** Opening Data to examine block **
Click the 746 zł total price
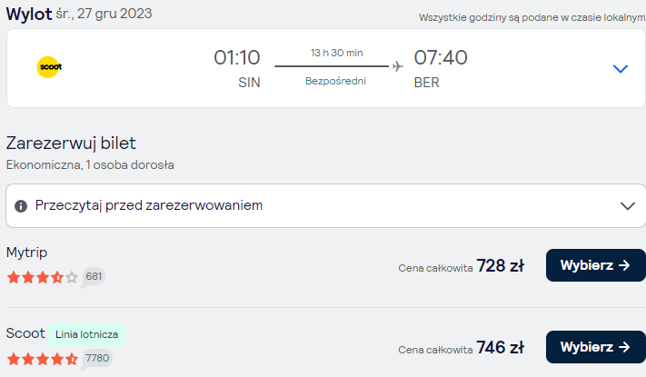This screenshot has height=377, width=646. [500, 347]
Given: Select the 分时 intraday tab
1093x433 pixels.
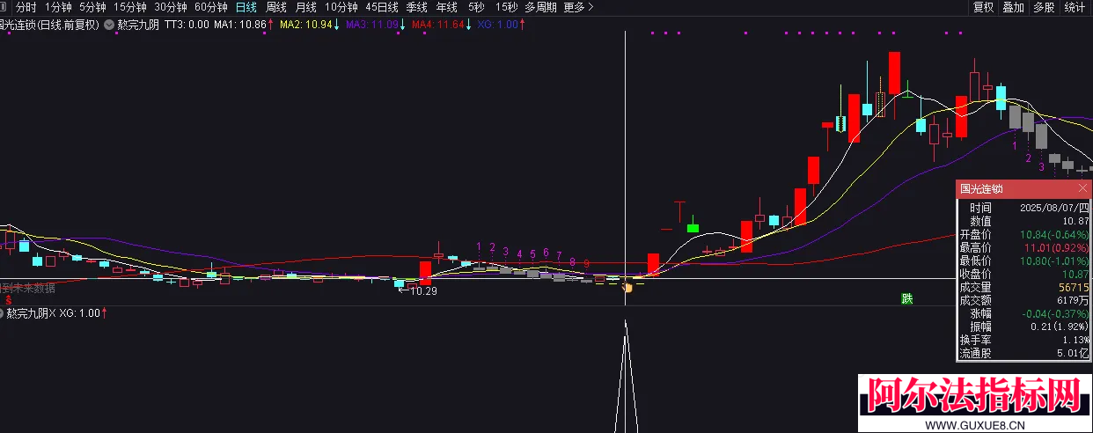Looking at the screenshot, I should pos(26,7).
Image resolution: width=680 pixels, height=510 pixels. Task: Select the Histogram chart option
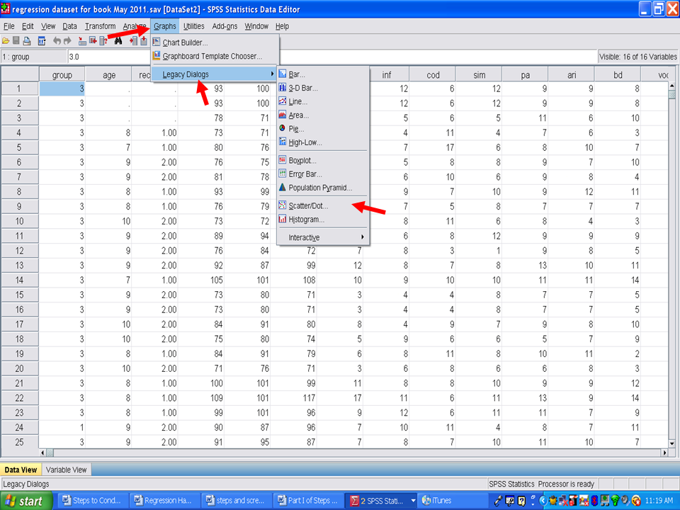point(306,219)
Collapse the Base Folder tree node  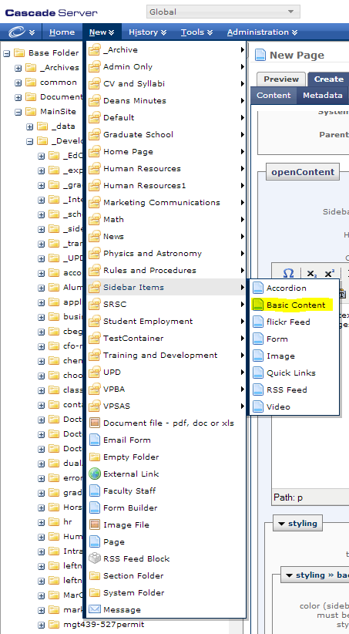[x=6, y=53]
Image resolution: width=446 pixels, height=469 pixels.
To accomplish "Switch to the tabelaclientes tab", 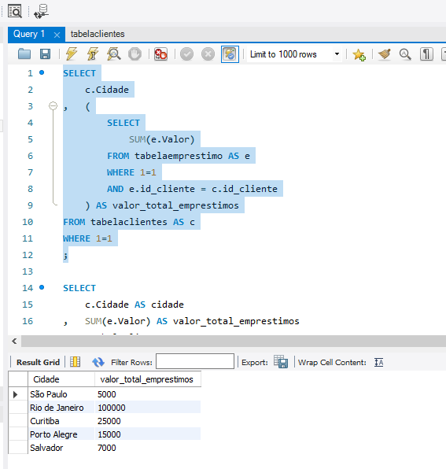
** Closing Data to examine block **
What is required — Please copy exactly the lines from the one containing "Image resolution: width=446" through the last line of the records, both ends included, and leave out any pictures.

Result of the exercise —
Image resolution: width=446 pixels, height=469 pixels.
To accomplish "Switch to the tabelaclientes tab", 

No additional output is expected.